My former colleague, and writer extraordinaire, David Galland, was describing this exact scenario in Casey Research’s letter yesterday… David believes that after QE2, though, we could very well see a dollar rally on the thoughts that the economy is out of the woods, and the Good Lord knows that the world is short dollars right now Big Time! But, this scenario would be short-term….

So, once again, we as diversification investors have a choice… Once QE2 ends at the end of June, we can look to take profits, or we can simply batten down the hatches and ride the storm out…

Well… Brazilian Finance Minister, Mantega, is quickly becoming a real pain to me… In fact, I would say that he gives me a rash!
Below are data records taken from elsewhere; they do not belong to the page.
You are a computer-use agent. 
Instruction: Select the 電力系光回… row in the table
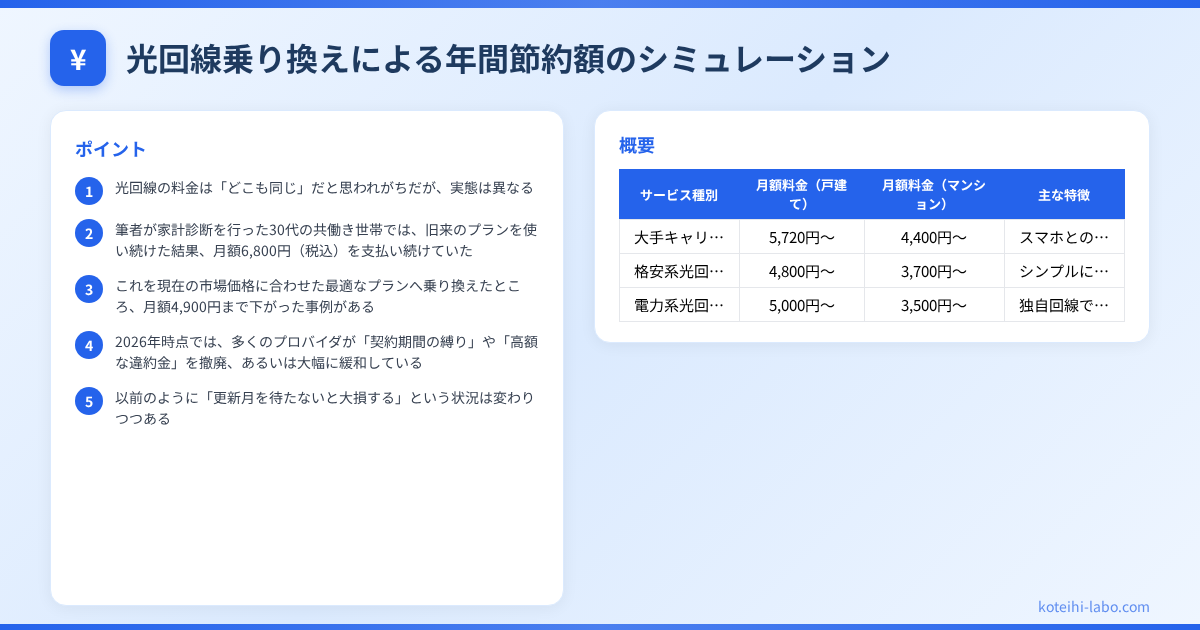[x=680, y=304]
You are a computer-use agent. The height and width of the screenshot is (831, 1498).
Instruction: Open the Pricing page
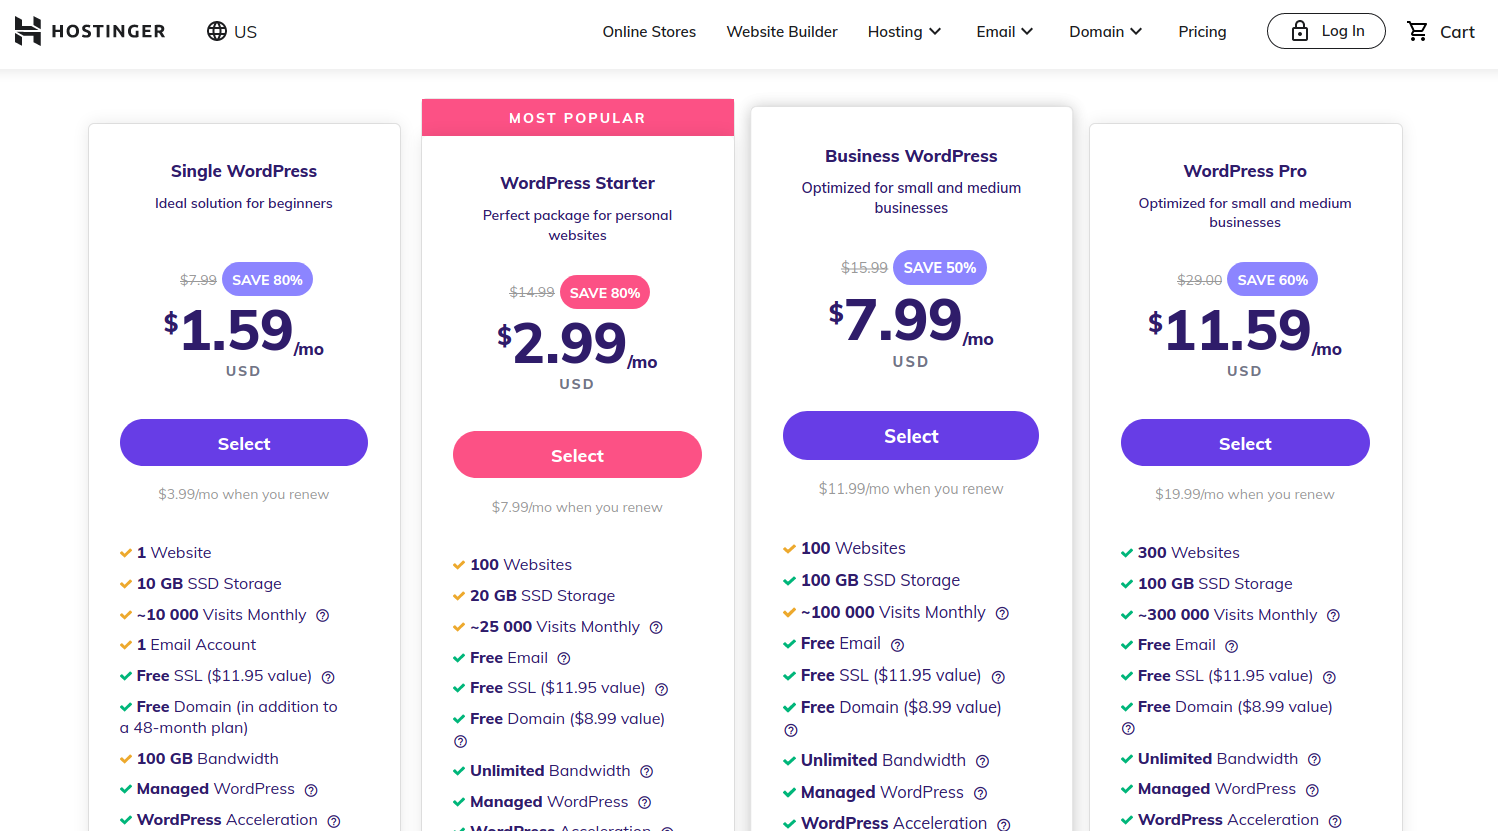tap(1202, 31)
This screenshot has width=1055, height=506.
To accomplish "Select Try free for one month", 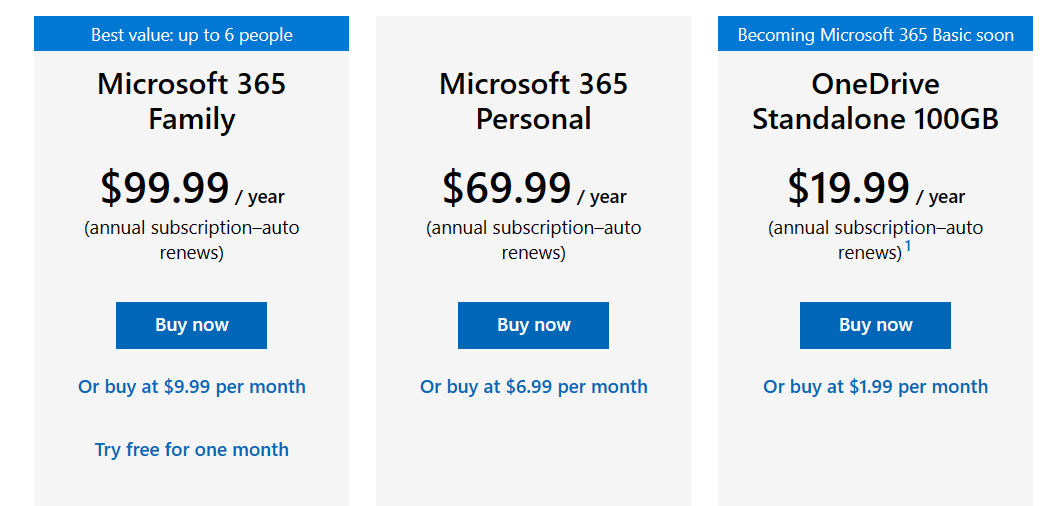I will pyautogui.click(x=192, y=449).
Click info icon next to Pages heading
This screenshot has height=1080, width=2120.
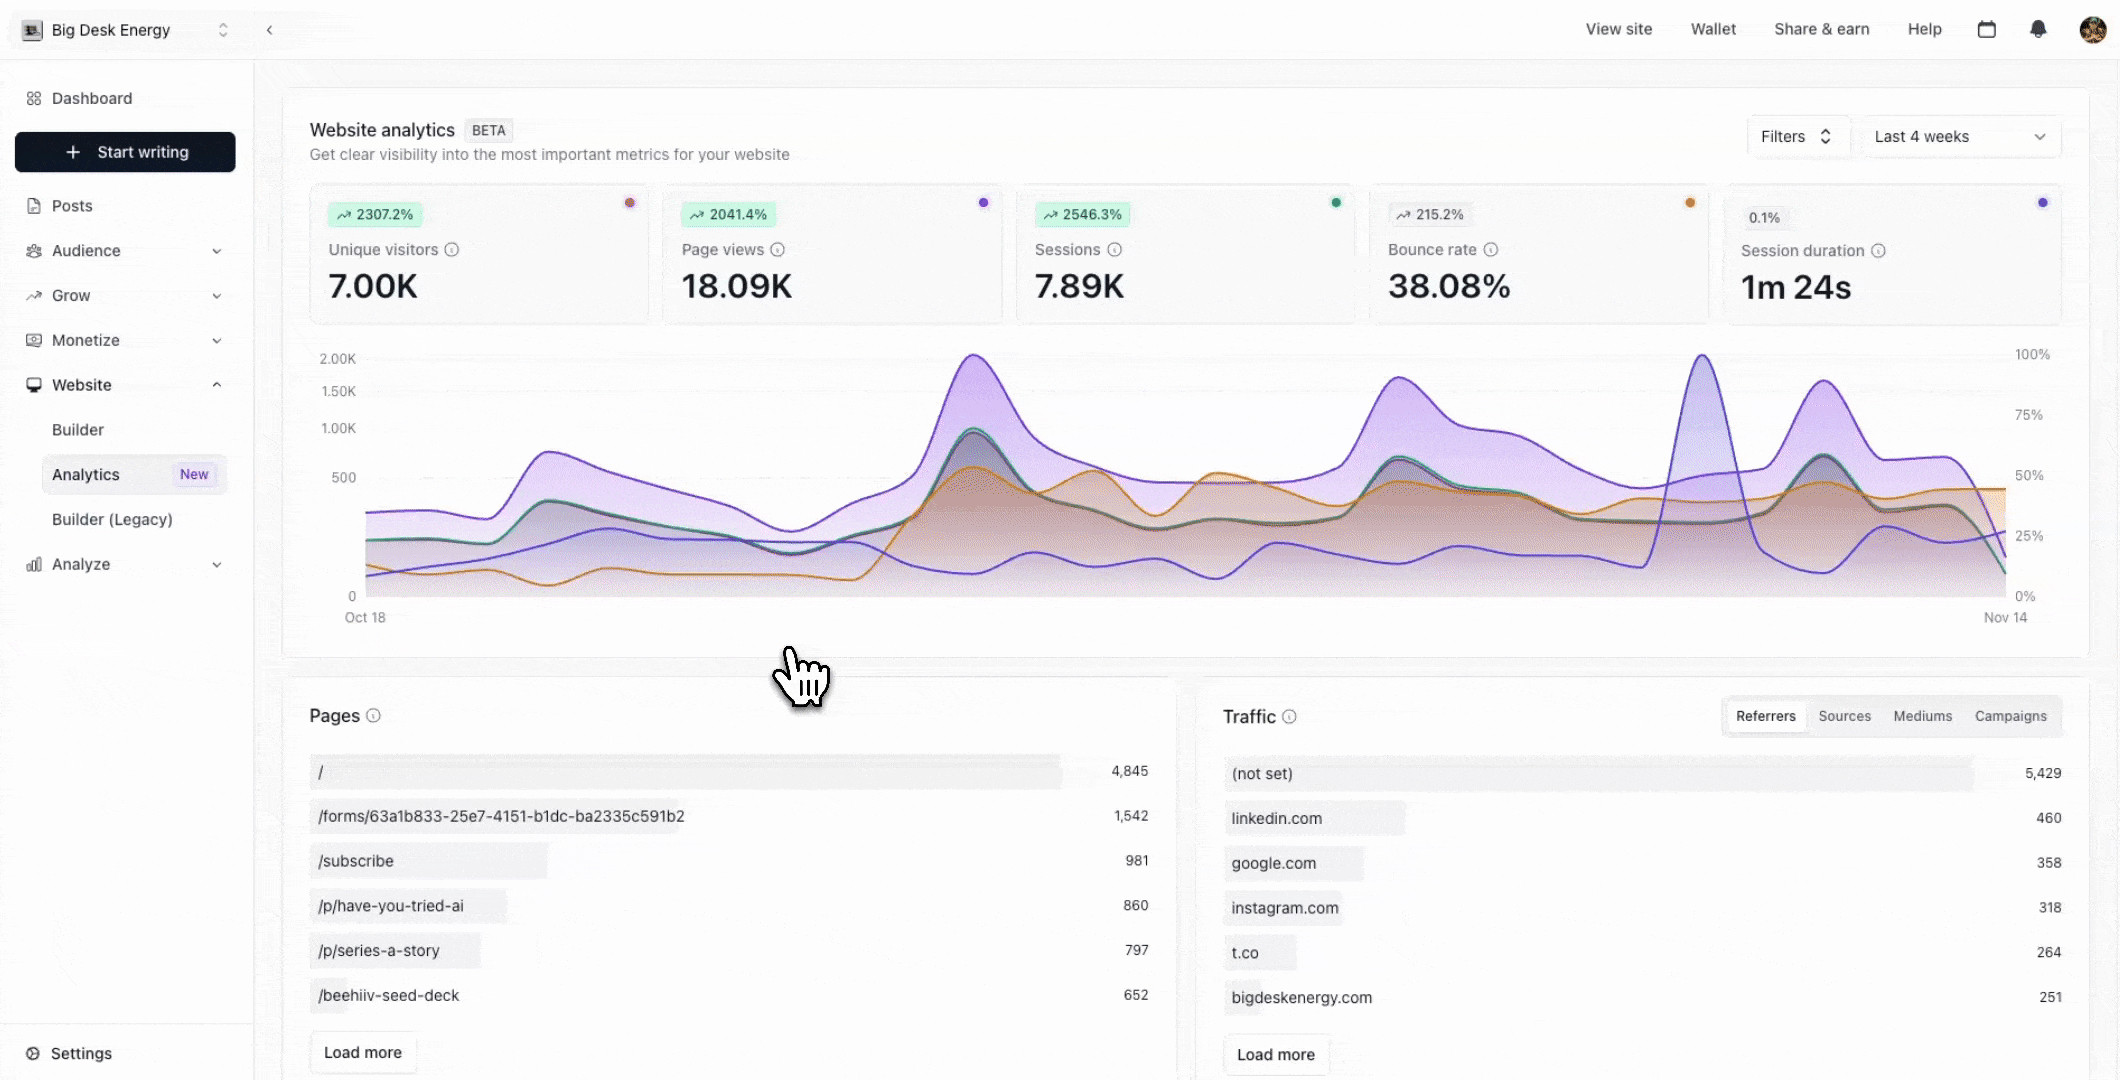point(373,716)
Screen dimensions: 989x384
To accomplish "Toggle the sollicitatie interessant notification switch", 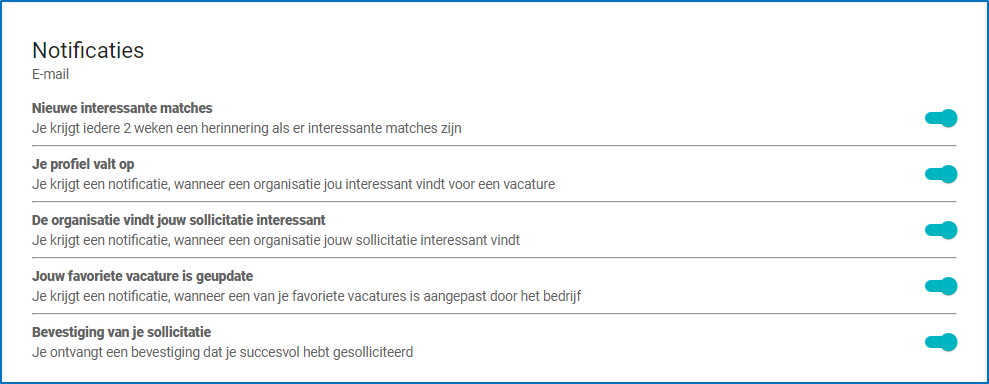I will [x=941, y=230].
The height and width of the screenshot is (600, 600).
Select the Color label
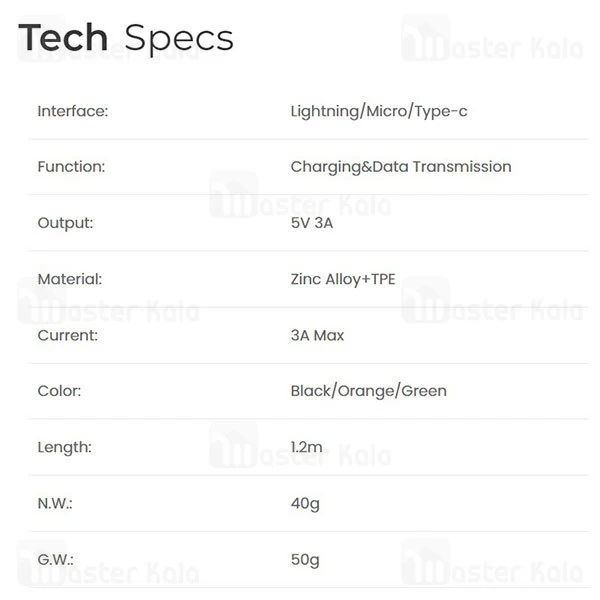59,391
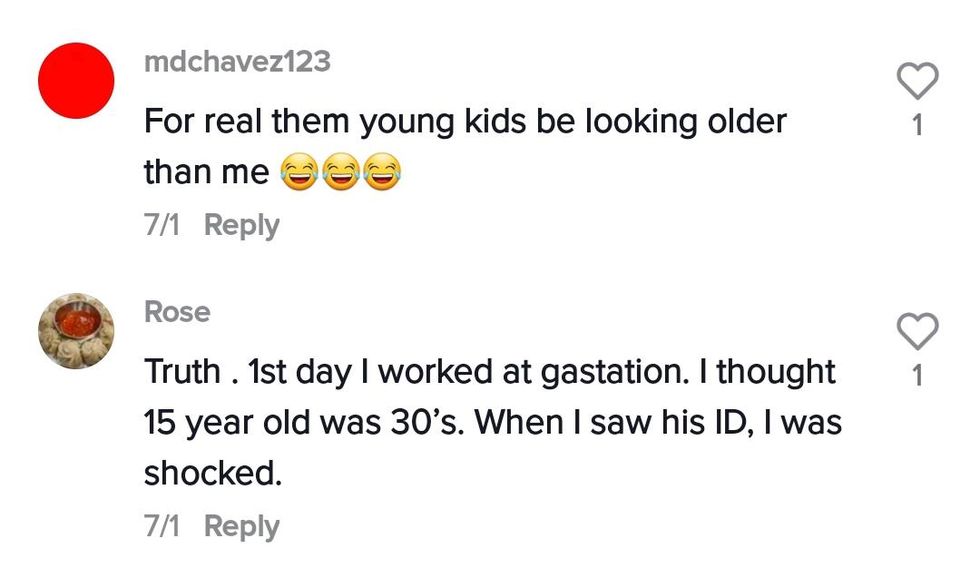980x577 pixels.
Task: Click the middle laughing-crying emoji
Action: point(338,175)
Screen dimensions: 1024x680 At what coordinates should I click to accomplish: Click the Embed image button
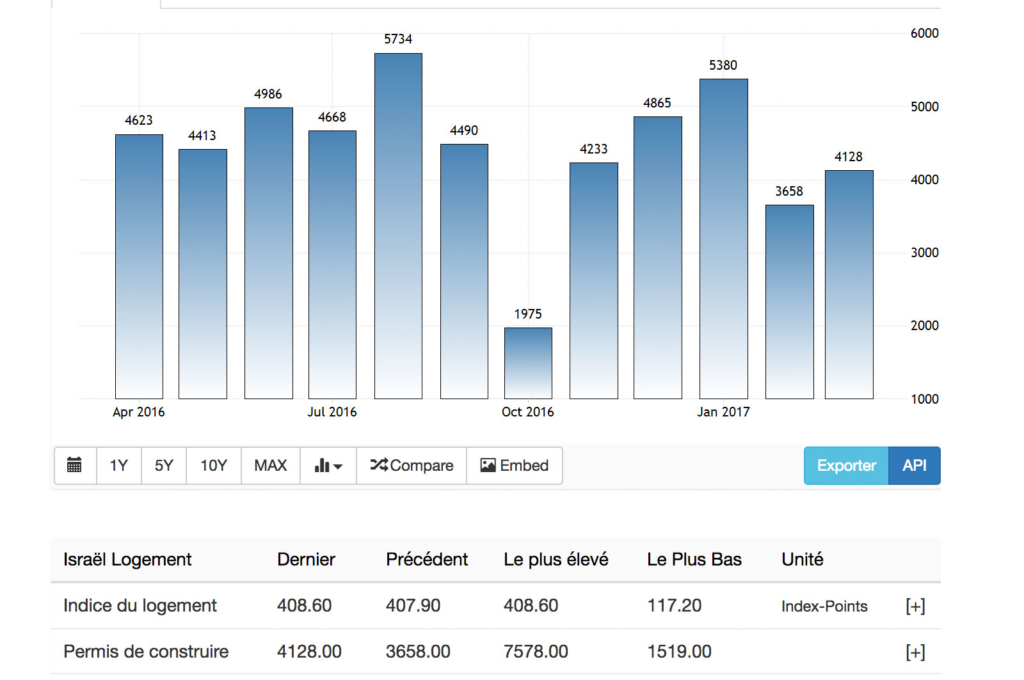tap(514, 466)
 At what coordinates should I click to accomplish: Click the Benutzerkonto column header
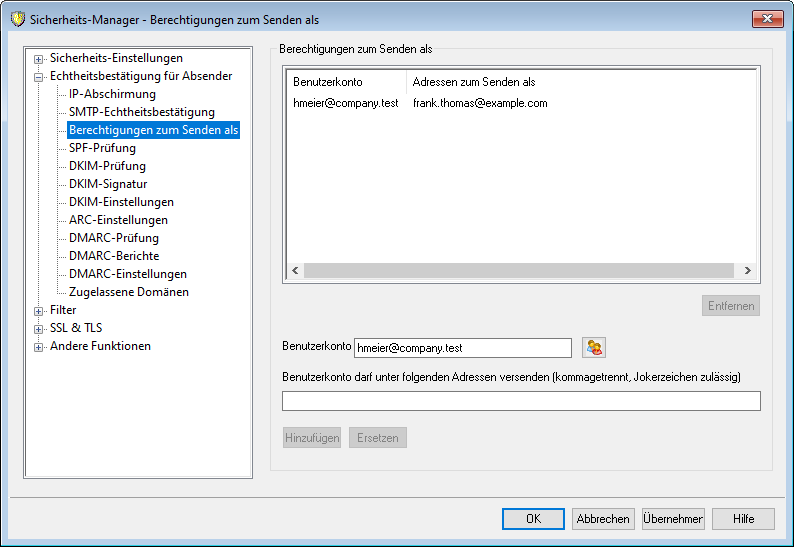[x=346, y=81]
Last night, Mantega warned the markets that he has “an array of tools to stem the real’s gains.” These Brazilian guys are really beginning to make my blood pressure rise… They have tried everything to stem the real’s (BRL) gains, and they all work, for a short time… Like now, the real lost ground overnight on this news… And then the deep pockets of the markets come back. When will they ever learn? When will they ever learn?

Apparently, they aren’t going to learn it now, for more taxes have been added… I understand Brazil’s problem… Their manufacturers are getting hammered because the real is so strong, and their main trading partner (China) has a currency that, while gaining recently, has been pretty much pegged to the dollar… (Yes, I know the official peg was dropped in July of 2005)

Then there was this… So… I’m sure that a few of you saw this earlier this week, but I wanted to bring it to everyone’s attention… Ed Steer, who does a great job of educating investors on what moves the metals, reversed his previous stance that held to the idea that the Perth Mint didn’t have the actual gold and silver to back their “pooled” and “certificates”… He apologized to his readers and to the Perth Mint… This is something that I’ve encountered over the years, this claim that the Perth Mint doesn’t have the gold and silver to back their “pooled” and “certificates”… I’ve always held to the words in their contract with us… So, it was nice to see a writer reverse his previous thoughts on this, which were wrong!

To recap… Portugal has officially requested a bailout – which will be between 60-80 billion euros – from the European Union and the IMF… The euro initially wasn’t phased by this news, but eventually saw profit taking. The ECB is expected to hike rates today, which should open up Pandora’s Box of interest rate differentials for other high yielding currencies. And the Aussie dollar hit an all-time record high last night!